This 4 ingredient blueberry sorbet highlights summer’s bounty by using fresh blueberries.
I pride myself on my ability to wear white without splattering any food on myself. Give me spicy miso ramen, a giant bowl of spaghetti and meatballs, or ask me to open a pomegranate, and I’ll finish the task without a splash on my shirt.
I thought I had clean eating skills until this blueberry sorbet gave me a challenge.
Made with fresh blueberries (raw, no cooking down the berries!), this sorbet takes like biting into a dozen blueberries all at once! It was so good that I lost composure for a moment. Before I knew it, a little bit of the sorbet slid off my spoon and dribbled onto my shirt. FAIL.
Blueberry stains are some of the worse. Luckily, I wasn’t too angry or disappointed. This blueberry sorbet is worth the mess and laundry.
Fresh Blueberry Sorbet
I’ve always thought of sorbet as ice cream’s much healthier cousin. No milk, cream, or eggs in this dessert.
It’s made with 4 ingredients: fresh blueberries, lemon juice, sugar, and corn syrup.
Is corn syrup necessary for this sorbet recipe?
I know what you’re thinking: corn syrup, yuck! Corn syrup is different from high fructose corn syrup.
For this recipe, we’re using a little bit of light corn syrup to prevent unwanted crystallization in the blueberry sorbet.
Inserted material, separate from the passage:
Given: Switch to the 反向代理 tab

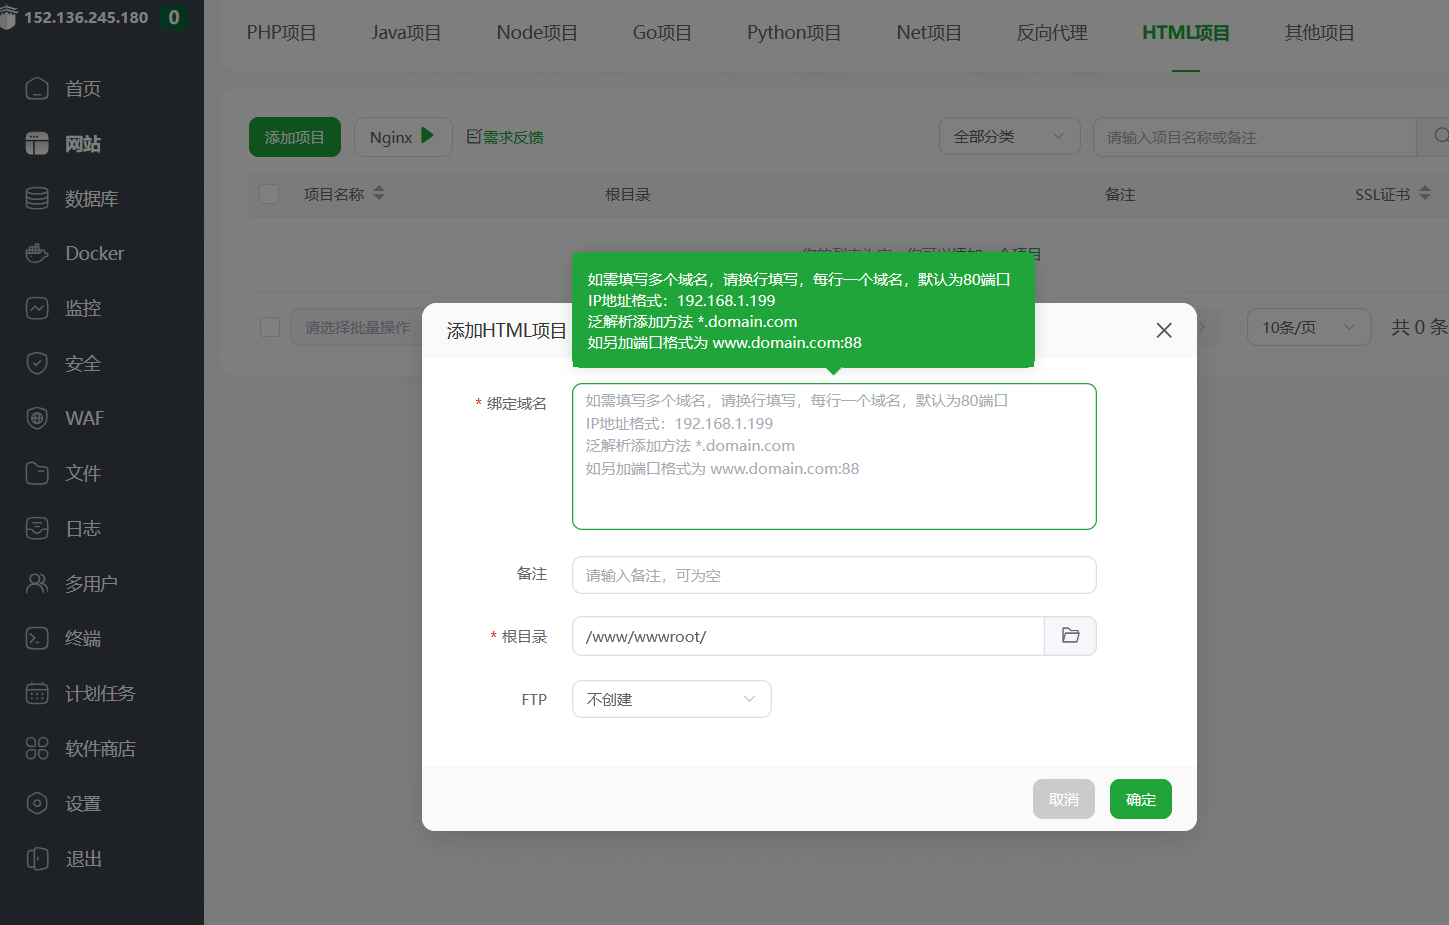Looking at the screenshot, I should click(1051, 33).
As an invert sugar, light corn syrup helps to keep the sorbet creamy instead of icy when frozen.
Alternatively, you can substitute vodka. And if you’re super concerned about it, you can go ahead and omit it all together.
I love the rich flavors and super dramatic colors of this sorbet.
Summer may be coming to end, but while the sun’s still out and the berries are still bountiful, I’m going to continue enjoying summer’s bounty.
Interested in summer cocktail floats?
We’ve got: blueberry mojito floats, cucumber gin and tonic floats, greyhound cocktail floats, watermelon margarita floats!
- ice cream maker
- 1 ½ pounds fresh blueberries, rinsed and picked through
- 3 Tablespoons fresh squeezed lemon juice
- ½ cup + 2 Tablespoons granulated sugar
- 2 Tablespoons light corn syrup*
- Rinse blueberries and pat dry or toss in colander to remove excess water. Put berries in a bowl of a food processor or blender. Add lemon juice, sugar, and light corn syrup*. Process until mixture is a smooth puree.
- Transfer to an airtight container and let chill in the fridge until cold (1-24 hours).
- Freeze mixture in ice cream maker according to your unit’s instructions. Once sorbet has reached a soft serve consistency, transfer to a freezer safe container. Freeze for at least 2 hours before serving. Allow to sit at room temperature for 5 minutes before scooping and serving. Garnish with fresh mint and additional blueberries.
Reader Questions and Reviews
I love the color of this sorbet, so fresh and delicious! And I wish I had even a fraction of your talent for wearing white and keeping clean!
This is super gorgeous, and yes, I’d say definitely worth a little extra laundry time.
Such pretty pictures! I really need to make sorbet and give ice cream a little break :)
I am totally the opposite! I won’t spill anything on myself unless I’m wearing white. ? Coffee, tomato sauce, chocolate–if I’m in white, you name it, and I’ll be wearing it. This sorbet looks amazing! I wouldn’t be mad either if I spilled this on myself!
LOVE the gorgeous color of this sorbet! A perfect summertime treat. :)
I wish I had your skills. I am lucky if I can wear anything for an hour and not managed to get it dirty somehow. This blueberry sorbet is totally worth getting messy for. I can’t get over the deep color. It’s beautiful!
Just gorgeous! What a wonderful way to use up my blueberry stash.
I love the color of this sorbet…blueberries are my kids’ favorite summer fruit.
Could you use honey instead of corn syrup?
I don’t suggest it. Honey will change the flavor of the sorbet. Light corn syrup does not add flavor. If you prefer not to use corn syrup, I suggest using glucose syrup (invert sugar) or vodka. Or, simply omit. However, the resulting sorbet will be a bit icy in texture.
I made this recipe and I loved it. Also did a raspberry sorbet and it turned out just as good. Next I’ll try a pineapple sorbet using this same recipe but substituting the fruit.